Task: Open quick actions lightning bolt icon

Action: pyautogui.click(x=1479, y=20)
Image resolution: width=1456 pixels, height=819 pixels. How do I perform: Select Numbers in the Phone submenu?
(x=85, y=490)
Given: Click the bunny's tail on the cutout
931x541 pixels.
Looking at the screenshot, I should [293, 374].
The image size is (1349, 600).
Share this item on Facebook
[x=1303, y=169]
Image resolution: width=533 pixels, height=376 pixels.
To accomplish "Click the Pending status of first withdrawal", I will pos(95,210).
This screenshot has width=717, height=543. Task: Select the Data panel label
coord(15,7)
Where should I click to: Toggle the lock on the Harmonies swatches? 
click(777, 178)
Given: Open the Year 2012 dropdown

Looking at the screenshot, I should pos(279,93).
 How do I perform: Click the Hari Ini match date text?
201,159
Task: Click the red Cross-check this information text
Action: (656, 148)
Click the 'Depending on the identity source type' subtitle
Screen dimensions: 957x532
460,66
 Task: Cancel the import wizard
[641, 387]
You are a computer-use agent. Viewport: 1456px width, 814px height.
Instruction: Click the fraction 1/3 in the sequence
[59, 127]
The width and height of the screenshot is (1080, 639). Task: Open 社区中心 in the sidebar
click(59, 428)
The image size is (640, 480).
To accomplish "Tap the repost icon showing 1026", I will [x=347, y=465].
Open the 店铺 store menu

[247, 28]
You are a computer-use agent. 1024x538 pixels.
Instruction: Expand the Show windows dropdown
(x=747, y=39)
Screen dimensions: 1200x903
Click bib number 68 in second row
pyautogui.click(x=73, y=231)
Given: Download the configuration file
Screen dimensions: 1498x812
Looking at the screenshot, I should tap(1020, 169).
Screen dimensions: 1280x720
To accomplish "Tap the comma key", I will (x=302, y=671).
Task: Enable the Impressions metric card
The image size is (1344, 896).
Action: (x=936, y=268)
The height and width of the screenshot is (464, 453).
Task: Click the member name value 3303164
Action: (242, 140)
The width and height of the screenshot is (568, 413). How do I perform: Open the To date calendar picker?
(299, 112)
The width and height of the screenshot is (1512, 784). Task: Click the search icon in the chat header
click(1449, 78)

> _Task objective_:
Write out the records again so that each line matches the original exactly.

> _Expected output_:
Task: Open quick actions lightning bolt icon

Action: pyautogui.click(x=1479, y=20)
Image resolution: width=1456 pixels, height=819 pixels. How do I perform: Select Numbers in the Phone submenu?
(x=85, y=490)
Given: Click the bunny's tail on the cutout
931x541 pixels.
Looking at the screenshot, I should [293, 374].
The image size is (1349, 600).
Share this item on Facebook
[x=1303, y=169]
Image resolution: width=533 pixels, height=376 pixels.
To accomplish "Click the Pending status of first withdrawal", I will pos(95,210).
This screenshot has width=717, height=543. Task: Select the Data panel label
coord(15,7)
Where should I click to: Toggle the lock on the Harmonies swatches? 
click(777, 178)
Given: Open the Year 2012 dropdown

Looking at the screenshot, I should pos(279,93).
 How do I perform: Click the Hari Ini match date text?
201,159
Task: Click the red Cross-check this information text
Action: (656, 148)
Click the 'Depending on the identity source type' subtitle
Screen dimensions: 957x532
460,66
 Task: Cancel the import wizard
[641, 387]
You are a computer-use agent. Viewport: 1456px width, 814px height.
Instruction: Click the fraction 1/3 in the sequence
[59, 127]
The width and height of the screenshot is (1080, 639). Task: Open 社区中心 in the sidebar
click(59, 428)
The image size is (640, 480).
To accomplish "Tap the repost icon showing 1026", I will [x=347, y=465].
Open the 店铺 store menu

[247, 28]
You are a computer-use agent. 1024x538 pixels.
Instruction: Expand the Show windows dropdown
(x=747, y=39)
Screen dimensions: 1200x903
Click bib number 68 in second row
pyautogui.click(x=73, y=231)
Given: Download the configuration file
Screen dimensions: 1498x812
Looking at the screenshot, I should tap(1020, 169).
Screen dimensions: 1280x720
To accomplish "Tap the comma key", I will (x=302, y=671).
Task: Enable the Impressions metric card
The image size is (1344, 896).
Action: (x=936, y=268)
The height and width of the screenshot is (464, 453).
Task: Click the member name value 3303164
Action: (242, 140)
The width and height of the screenshot is (568, 413). How do I perform: Open the To date calendar picker?
(299, 112)
The width and height of the screenshot is (1512, 784). Task: Click the search icon in the chat header
click(1449, 78)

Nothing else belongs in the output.